What is expected – Edit the material below by replacing every occurrence of "Locate each element" with "Find each element", and leave all other text unchanged.

Input records –
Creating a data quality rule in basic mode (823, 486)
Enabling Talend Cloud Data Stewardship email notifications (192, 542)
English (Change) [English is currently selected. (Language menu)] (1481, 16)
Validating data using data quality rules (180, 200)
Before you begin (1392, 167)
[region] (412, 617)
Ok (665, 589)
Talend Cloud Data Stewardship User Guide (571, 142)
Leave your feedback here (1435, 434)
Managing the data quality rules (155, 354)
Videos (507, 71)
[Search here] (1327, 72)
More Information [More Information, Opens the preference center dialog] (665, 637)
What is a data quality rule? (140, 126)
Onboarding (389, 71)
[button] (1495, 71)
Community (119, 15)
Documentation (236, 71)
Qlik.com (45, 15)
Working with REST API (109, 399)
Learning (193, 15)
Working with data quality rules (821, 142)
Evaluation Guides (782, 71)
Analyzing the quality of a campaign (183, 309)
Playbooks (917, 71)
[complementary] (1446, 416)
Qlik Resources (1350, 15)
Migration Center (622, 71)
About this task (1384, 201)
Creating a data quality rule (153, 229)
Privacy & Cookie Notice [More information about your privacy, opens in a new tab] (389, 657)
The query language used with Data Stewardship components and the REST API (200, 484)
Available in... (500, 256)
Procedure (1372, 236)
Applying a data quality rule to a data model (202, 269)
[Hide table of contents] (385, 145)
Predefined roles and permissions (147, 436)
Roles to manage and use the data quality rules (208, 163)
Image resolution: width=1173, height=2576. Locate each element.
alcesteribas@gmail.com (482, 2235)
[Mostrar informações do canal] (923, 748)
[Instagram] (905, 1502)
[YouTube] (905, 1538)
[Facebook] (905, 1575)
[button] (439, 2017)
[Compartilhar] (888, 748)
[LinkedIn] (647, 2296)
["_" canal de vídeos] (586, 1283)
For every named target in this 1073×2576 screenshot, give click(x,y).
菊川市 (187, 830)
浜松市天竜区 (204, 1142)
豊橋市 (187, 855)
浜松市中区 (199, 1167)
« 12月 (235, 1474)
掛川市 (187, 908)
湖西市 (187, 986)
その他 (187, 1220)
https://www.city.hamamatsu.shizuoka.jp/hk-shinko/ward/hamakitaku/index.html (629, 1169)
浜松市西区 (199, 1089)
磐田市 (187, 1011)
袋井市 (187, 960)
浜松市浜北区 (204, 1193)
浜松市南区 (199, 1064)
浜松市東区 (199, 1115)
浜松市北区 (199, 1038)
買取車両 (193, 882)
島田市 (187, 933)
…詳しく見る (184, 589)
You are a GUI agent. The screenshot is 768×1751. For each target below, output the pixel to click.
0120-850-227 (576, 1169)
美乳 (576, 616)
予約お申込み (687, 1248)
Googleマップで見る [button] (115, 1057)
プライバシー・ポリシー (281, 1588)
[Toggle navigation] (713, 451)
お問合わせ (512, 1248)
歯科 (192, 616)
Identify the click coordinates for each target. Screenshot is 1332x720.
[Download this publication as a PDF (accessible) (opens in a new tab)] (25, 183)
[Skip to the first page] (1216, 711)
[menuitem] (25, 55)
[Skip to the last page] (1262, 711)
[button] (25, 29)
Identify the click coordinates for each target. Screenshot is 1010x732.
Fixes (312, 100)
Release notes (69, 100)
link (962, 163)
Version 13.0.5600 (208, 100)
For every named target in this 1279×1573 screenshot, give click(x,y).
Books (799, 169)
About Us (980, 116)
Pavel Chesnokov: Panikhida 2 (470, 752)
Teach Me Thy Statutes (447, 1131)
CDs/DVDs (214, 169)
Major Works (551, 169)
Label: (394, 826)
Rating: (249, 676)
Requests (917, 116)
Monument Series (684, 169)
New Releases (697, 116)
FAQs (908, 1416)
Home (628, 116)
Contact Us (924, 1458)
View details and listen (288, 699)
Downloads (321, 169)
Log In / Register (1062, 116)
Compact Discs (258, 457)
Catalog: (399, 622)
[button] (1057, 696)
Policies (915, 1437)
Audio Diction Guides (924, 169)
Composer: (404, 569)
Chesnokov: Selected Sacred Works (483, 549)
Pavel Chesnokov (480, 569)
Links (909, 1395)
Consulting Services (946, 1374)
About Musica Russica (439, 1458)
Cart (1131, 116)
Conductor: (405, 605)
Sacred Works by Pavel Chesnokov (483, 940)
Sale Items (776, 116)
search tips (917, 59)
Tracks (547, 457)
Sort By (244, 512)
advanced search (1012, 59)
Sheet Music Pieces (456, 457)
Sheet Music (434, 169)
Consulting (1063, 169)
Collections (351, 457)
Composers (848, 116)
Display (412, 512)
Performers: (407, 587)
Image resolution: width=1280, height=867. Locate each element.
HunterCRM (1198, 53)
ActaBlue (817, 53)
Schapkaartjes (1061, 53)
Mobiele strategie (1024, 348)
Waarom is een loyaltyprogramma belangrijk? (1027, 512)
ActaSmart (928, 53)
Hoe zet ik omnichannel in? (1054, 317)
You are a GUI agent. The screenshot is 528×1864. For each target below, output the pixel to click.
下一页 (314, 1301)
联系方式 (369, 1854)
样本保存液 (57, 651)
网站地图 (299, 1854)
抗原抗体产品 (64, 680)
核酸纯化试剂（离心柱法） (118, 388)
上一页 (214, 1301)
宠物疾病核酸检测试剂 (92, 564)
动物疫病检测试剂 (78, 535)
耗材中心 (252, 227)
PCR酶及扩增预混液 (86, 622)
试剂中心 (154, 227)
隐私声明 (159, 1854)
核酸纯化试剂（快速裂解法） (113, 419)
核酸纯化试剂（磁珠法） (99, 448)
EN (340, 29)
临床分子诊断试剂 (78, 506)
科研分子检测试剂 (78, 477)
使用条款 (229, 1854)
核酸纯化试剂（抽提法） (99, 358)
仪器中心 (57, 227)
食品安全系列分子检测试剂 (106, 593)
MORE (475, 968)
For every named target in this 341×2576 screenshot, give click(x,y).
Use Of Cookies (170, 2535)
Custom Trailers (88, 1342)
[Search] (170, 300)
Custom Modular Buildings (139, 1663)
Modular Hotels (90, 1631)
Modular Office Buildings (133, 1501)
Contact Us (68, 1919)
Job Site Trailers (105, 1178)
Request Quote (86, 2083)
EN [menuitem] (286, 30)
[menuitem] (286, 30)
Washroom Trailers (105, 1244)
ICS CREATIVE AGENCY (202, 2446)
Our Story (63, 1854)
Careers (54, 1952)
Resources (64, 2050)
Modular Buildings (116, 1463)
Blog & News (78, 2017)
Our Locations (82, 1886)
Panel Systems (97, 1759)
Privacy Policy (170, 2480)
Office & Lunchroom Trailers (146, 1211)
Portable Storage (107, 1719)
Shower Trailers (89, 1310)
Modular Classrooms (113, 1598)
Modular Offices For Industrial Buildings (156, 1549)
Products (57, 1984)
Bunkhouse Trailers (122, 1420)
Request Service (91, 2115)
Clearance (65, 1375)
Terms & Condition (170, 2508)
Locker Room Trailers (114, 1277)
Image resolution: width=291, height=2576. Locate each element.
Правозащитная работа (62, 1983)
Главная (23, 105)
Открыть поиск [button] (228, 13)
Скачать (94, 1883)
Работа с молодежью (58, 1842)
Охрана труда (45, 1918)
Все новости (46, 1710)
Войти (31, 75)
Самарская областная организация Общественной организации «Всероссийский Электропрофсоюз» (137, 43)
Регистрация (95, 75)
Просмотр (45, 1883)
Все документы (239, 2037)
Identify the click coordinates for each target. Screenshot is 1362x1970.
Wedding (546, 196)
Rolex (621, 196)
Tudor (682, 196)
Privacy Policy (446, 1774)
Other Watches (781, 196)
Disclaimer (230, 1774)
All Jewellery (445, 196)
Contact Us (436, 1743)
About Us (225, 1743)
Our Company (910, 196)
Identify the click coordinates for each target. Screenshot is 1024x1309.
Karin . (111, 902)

Written solution –
Creating a data quality rule in basic mode (823, 486)
Enabling Talend Cloud Data Stewardship email notifications (192, 542)
English (Change) [English is currently selected. (Language menu)] (1481, 16)
Validating data using data quality rules (180, 200)
Before you begin (1392, 167)
[region] (412, 617)
Ok (665, 589)
Talend Cloud Data Stewardship User Guide (571, 142)
Leave your feedback here (1435, 434)
Managing the data quality rules (155, 354)
Videos (507, 71)
[Search here] (1327, 72)
More Information [More Information, Opens the preference center dialog] (665, 637)
What is a data quality rule? (140, 126)
Onboarding (389, 71)
[button] (1495, 71)
Community (119, 15)
Documentation (236, 71)
Qlik.com (45, 15)
Working with REST API (109, 399)
Learning (193, 15)
Working with data quality rules (821, 142)
Evaluation Guides (782, 71)
Analyzing the quality of a campaign (183, 309)
Playbooks (917, 71)
[complementary] (1446, 416)
Qlik Resources (1350, 15)
Migration Center (622, 71)
About this task (1384, 201)
Creating a data quality rule (153, 229)
Privacy & Cookie Notice [More information about your privacy, opens in a new tab] (389, 657)
The query language used with Data Stewardship components and the REST API (200, 484)
Available in... (500, 256)
Procedure (1372, 236)
Applying a data quality rule to a data model (202, 269)
[Hide table of contents] (385, 145)
Predefined roles and permissions (147, 436)
Roles to manage and use the data quality rules (208, 163)
Image resolution: width=1173, height=2576. Find each element.
alcesteribas@gmail.com (482, 2235)
[Mostrar informações do canal] (923, 748)
[Instagram] (905, 1502)
[YouTube] (905, 1538)
[Facebook] (905, 1575)
[button] (439, 2017)
[Compartilhar] (888, 748)
[LinkedIn] (647, 2296)
["_" canal de vídeos] (586, 1283)
For every named target in this 1073×2576 screenshot, give click(x,y).
菊川市 (187, 830)
浜松市天竜区 (204, 1142)
豊橋市 (187, 855)
浜松市中区 (199, 1167)
« 12月 (235, 1474)
掛川市 (187, 908)
湖西市 (187, 986)
その他 (187, 1220)
https://www.city.hamamatsu.shizuoka.jp/hk-shinko/ward/hamakitaku/index.html (629, 1169)
浜松市西区 (199, 1089)
磐田市 (187, 1011)
袋井市 (187, 960)
浜松市浜北区 (204, 1193)
浜松市南区 (199, 1064)
浜松市東区 (199, 1115)
浜松市北区 (199, 1038)
買取車両 (193, 882)
島田市 (187, 933)
…詳しく見る (184, 589)
You are a GUI agent. The screenshot is 768×1751. For each target below, output the pixel to click.
0120-850-227 (576, 1169)
美乳 (576, 616)
予約お申込み (687, 1248)
Googleマップで見る [button] (115, 1057)
プライバシー・ポリシー (281, 1588)
[Toggle navigation] (713, 451)
お問合わせ (512, 1248)
歯科 (192, 616)
Identify the click coordinates for each target. Screenshot is 1332x720.
[Download this publication as a PDF (accessible) (opens in a new tab)] (25, 183)
[Skip to the first page] (1216, 711)
[menuitem] (25, 55)
[Skip to the last page] (1262, 711)
[button] (25, 29)
Identify the click coordinates for each target. Screenshot is 1010x732.
Fixes (312, 100)
Release notes (69, 100)
link (962, 163)
Version 13.0.5600 (208, 100)
For every named target in this 1279×1573 screenshot, give click(x,y).
Books (799, 169)
About Us (980, 116)
Pavel Chesnokov: Panikhida 2 (470, 752)
Teach Me Thy Statutes (447, 1131)
CDs/DVDs (214, 169)
Major Works (551, 169)
Label: (394, 826)
Rating: (249, 676)
Requests (917, 116)
Monument Series (684, 169)
New Releases (697, 116)
FAQs (908, 1416)
Home (628, 116)
Contact Us (924, 1458)
View details and listen (288, 699)
Downloads (321, 169)
Log In / Register (1062, 116)
Compact Discs (258, 457)
Catalog: (399, 622)
[button] (1057, 696)
Policies (915, 1437)
Audio Diction Guides (924, 169)
Composer: (404, 569)
Chesnokov: Selected Sacred Works (483, 549)
Pavel Chesnokov (480, 569)
Links (909, 1395)
Consulting Services (946, 1374)
About Musica Russica (439, 1458)
Cart (1131, 116)
Conductor: (405, 605)
Sacred Works by Pavel Chesnokov (483, 940)
Sale Items (776, 116)
search tips (917, 59)
Tracks (547, 457)
Sort By (244, 512)
advanced search (1012, 59)
Sheet Music Pieces (456, 457)
Sheet Music (434, 169)
Consulting (1063, 169)
Collections (351, 457)
Composers (848, 116)
Display (412, 512)
Performers: (407, 587)
Image resolution: width=1280, height=867. Find each element.
HunterCRM (1198, 53)
ActaBlue (817, 53)
Schapkaartjes (1061, 53)
Mobiele strategie (1024, 348)
Waarom is een loyaltyprogramma belangrijk? (1027, 512)
ActaSmart (928, 53)
Hoe zet ik omnichannel in? (1054, 317)
You are a GUI agent. The screenshot is 528×1864. For each target below, output the pixel to click.
下一页 (314, 1301)
联系方式 (369, 1854)
样本保存液 (57, 651)
网站地图 (299, 1854)
抗原抗体产品 (64, 680)
核酸纯化试剂（离心柱法） (118, 388)
上一页 (214, 1301)
宠物疾病核酸检测试剂 (92, 564)
动物疫病检测试剂 (78, 535)
耗材中心 (252, 227)
PCR酶及扩增预混液 (86, 622)
试剂中心 (154, 227)
隐私声明 (159, 1854)
核酸纯化试剂（快速裂解法） (113, 419)
核酸纯化试剂（磁珠法） (99, 448)
EN (340, 29)
临床分子诊断试剂 (78, 506)
科研分子检测试剂 (78, 477)
使用条款 (229, 1854)
核酸纯化试剂（抽提法） (99, 358)
仪器中心 (57, 227)
食品安全系列分子检测试剂 (106, 593)
MORE (475, 968)
For every named target in this 341×2576 screenshot, give click(x,y).
Use Of Cookies (170, 2535)
Custom Trailers (88, 1342)
[Search] (170, 300)
Custom Modular Buildings (139, 1663)
Modular Hotels (90, 1631)
Modular Office Buildings (133, 1501)
Contact Us (68, 1919)
Job Site Trailers (105, 1178)
Request Quote (86, 2083)
EN [menuitem] (286, 30)
[menuitem] (286, 30)
Washroom Trailers (105, 1244)
ICS CREATIVE AGENCY (202, 2446)
Our Story (63, 1854)
Careers (54, 1952)
Resources (64, 2050)
Modular Buildings (116, 1463)
Blog & News (78, 2017)
Our Locations (82, 1886)
Panel Systems (97, 1759)
Privacy Policy (170, 2480)
Office & Lunchroom Trailers (146, 1211)
Portable Storage (107, 1719)
Shower Trailers (89, 1310)
Modular Classrooms (113, 1598)
Modular Offices For Industrial Buildings (156, 1549)
Products (57, 1984)
Bunkhouse Trailers (122, 1420)
Request Service (91, 2115)
Clearance (65, 1375)
Terms & Condition (170, 2508)
Locker Room Trailers (114, 1277)
Image resolution: width=291, height=2576. Find each element.
Правозащитная работа (62, 1983)
Главная (23, 105)
Открыть поиск [button] (228, 13)
Скачать (94, 1883)
Работа с молодежью (58, 1842)
Охрана труда (45, 1918)
Все новости (46, 1710)
Войти (31, 75)
Самарская областная организация Общественной организации «Всероссийский Электропрофсоюз» (137, 43)
Регистрация (95, 75)
Просмотр (45, 1883)
Все документы (239, 2037)
Identify the click coordinates for each target. Screenshot is 1362x1970.
Wedding (546, 196)
Rolex (621, 196)
Tudor (682, 196)
Privacy Policy (446, 1774)
Other Watches (781, 196)
Disclaimer (230, 1774)
All Jewellery (445, 196)
Contact Us (436, 1743)
About Us (225, 1743)
Our Company (910, 196)
Identify the click coordinates for each target. Screenshot is 1024x1309.
Karin . (111, 902)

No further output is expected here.